Do tej pory w ponad 130-tysięcznym powiecie wykonano 88 669 szczepień. W pełni zaszczepionych jest z kolei 42,5 tysiąca osób. Najwięcej, bo 26 870 dawek podano w Hali Nysa. Możliwości punktu zostały jednak wykorzystane zaledwie w 42 procentach. Prezes obsługującej go spółki Optima Medycyna Adam Szlęzak tłumaczy, że z tego powodu specyfik jest obecnie podawany jedynie w wybrane dni.
- Na samym początku nie mieliśmy szczepionek. Potem ci, którzy chcieli, to się zaszczepili. W tej chwili czekamy w pełnej gotowości. Szczepimy w pojedyncze dni, w tej chwili nie mamy otwartego punktu, będzie on otwarty w sobotę. Sens otwierania takiego punktu jest wtedy, gdy zgromadzimy odpowiednio dużo chętnych - dodaje.
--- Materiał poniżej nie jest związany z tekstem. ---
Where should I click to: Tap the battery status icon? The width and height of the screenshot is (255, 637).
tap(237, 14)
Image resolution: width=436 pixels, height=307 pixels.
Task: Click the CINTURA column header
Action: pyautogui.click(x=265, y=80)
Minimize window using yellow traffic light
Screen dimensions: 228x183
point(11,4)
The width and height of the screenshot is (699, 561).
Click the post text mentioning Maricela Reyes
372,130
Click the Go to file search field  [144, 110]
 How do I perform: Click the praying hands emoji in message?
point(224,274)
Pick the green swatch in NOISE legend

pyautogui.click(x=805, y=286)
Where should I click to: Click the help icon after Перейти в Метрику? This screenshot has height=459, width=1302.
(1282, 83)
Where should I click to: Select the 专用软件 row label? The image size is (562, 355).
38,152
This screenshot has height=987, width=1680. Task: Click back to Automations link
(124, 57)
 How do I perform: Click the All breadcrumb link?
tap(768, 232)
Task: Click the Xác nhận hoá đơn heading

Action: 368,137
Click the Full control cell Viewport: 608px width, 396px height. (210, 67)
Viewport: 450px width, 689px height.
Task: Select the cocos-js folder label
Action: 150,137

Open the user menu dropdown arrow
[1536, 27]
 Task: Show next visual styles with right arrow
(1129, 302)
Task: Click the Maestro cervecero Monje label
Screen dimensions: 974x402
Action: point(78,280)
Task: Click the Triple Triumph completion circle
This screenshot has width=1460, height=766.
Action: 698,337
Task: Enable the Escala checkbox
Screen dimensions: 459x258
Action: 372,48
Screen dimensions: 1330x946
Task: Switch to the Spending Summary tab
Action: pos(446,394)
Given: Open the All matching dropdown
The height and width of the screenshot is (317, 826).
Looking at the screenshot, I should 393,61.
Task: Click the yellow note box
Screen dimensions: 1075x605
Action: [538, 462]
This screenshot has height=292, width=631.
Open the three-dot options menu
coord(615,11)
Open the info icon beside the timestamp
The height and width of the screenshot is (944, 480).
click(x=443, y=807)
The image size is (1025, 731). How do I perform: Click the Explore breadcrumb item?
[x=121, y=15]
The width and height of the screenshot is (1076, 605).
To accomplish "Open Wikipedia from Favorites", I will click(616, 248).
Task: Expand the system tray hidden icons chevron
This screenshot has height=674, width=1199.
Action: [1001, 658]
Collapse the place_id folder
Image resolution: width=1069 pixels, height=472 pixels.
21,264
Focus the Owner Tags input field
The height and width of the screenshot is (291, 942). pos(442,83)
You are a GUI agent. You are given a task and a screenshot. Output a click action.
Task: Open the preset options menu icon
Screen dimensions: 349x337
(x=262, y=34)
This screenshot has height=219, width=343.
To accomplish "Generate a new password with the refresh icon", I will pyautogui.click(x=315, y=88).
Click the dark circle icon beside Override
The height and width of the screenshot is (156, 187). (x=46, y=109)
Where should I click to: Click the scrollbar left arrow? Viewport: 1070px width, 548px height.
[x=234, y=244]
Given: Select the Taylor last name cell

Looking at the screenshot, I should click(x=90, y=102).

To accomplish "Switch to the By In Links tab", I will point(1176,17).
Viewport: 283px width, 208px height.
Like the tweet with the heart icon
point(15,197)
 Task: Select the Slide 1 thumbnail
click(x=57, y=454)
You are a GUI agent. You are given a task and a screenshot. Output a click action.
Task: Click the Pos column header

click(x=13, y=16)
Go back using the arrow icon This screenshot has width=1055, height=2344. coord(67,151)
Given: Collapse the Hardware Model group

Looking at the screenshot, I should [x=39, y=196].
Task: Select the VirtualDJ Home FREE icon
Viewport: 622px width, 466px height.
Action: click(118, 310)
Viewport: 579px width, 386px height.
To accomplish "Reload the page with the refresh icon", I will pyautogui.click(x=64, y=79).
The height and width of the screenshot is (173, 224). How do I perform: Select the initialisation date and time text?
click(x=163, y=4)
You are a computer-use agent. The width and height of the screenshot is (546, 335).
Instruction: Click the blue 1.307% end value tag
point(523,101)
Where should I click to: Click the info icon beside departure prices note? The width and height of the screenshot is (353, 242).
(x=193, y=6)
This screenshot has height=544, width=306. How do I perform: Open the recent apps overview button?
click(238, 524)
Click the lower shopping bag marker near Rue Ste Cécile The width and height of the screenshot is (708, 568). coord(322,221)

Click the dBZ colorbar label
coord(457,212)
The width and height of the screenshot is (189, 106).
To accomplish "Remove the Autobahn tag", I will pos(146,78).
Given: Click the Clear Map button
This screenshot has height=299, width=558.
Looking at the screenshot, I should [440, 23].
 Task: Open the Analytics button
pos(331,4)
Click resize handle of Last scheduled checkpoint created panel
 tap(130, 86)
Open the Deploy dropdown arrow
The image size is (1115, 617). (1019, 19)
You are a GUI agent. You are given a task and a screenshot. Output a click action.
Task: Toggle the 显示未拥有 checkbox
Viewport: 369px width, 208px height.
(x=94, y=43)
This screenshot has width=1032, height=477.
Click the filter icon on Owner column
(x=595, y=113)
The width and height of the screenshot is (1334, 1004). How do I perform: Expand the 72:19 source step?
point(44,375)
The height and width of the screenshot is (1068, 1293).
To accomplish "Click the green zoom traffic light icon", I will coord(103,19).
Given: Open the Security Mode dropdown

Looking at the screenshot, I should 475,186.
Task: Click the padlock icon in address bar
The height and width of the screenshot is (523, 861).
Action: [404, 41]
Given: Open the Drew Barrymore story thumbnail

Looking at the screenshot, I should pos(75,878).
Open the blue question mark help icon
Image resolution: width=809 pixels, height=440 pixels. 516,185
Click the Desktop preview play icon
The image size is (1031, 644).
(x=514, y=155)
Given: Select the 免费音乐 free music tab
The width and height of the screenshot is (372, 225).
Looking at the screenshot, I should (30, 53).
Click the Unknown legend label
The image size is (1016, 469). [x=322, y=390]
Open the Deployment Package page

Do tej pory w punkcie odnotowano 2 przypadki wstrząsów, a także kilka omdleń, głównie wśród mężczyzn. Te jednak spowodowane były głównie stresem. Wiele osób wskazywało też na złe samopoczucie po szczepieniu, jednak wśród nich nie dochodziło do poważniejszych powikłań. Jak zapewnia koordynator ds. szczepień, w punkcie zlokalizowanym w Hali Nysa Sylwia Krycia reakcja na podany specyfik jest stale monitorowana.
- Personel przeprowadza taki wywiad u pacjentów, którzy przychodzą na drugą dawkę szczepienia. Pytamy, jakie odczucia mieli oni po pierwszym szczepieniu. Większość osób zgłasza tylko jakiś obrzęk i lekki stan podgorączkowy, ale wszystko to ustępuje po dniu, po dwóch. Dużo osób przychodzi teraz i mówi, że mogło zaszczepić się już wcześniej - tłumaczy.
Na spadek popularności szczepień może mieć wpływ utrzymująca się niewielka liczba nowych zakażeń. Starosta nyski Andrzej Kruczkiewicz zauważa jednak, że nie oznacza to, że pandemia przestała być groźna.
- Jest to bardzo złudne. Przypomnijmy sobie, jak rok temu w okresie wakacji też czuliśmy, że to już jest poza nami. Ostrzegano nas, ze przyjdzie druga fala i przyszła faktycznie. Teraz też liczba zakażeń będzie rosnąć, najprawdopodobniej po wakacjach - przestrzega.
Dodajmy, że nasz region jest obecnie na 14. miejscu w kraju pod względem liczby zaszczepionych na 10 tysięcy mieszkańców. Opolszczyzna wyprzedza pod tym względem jedynie województwa lubelskie i podlaskie.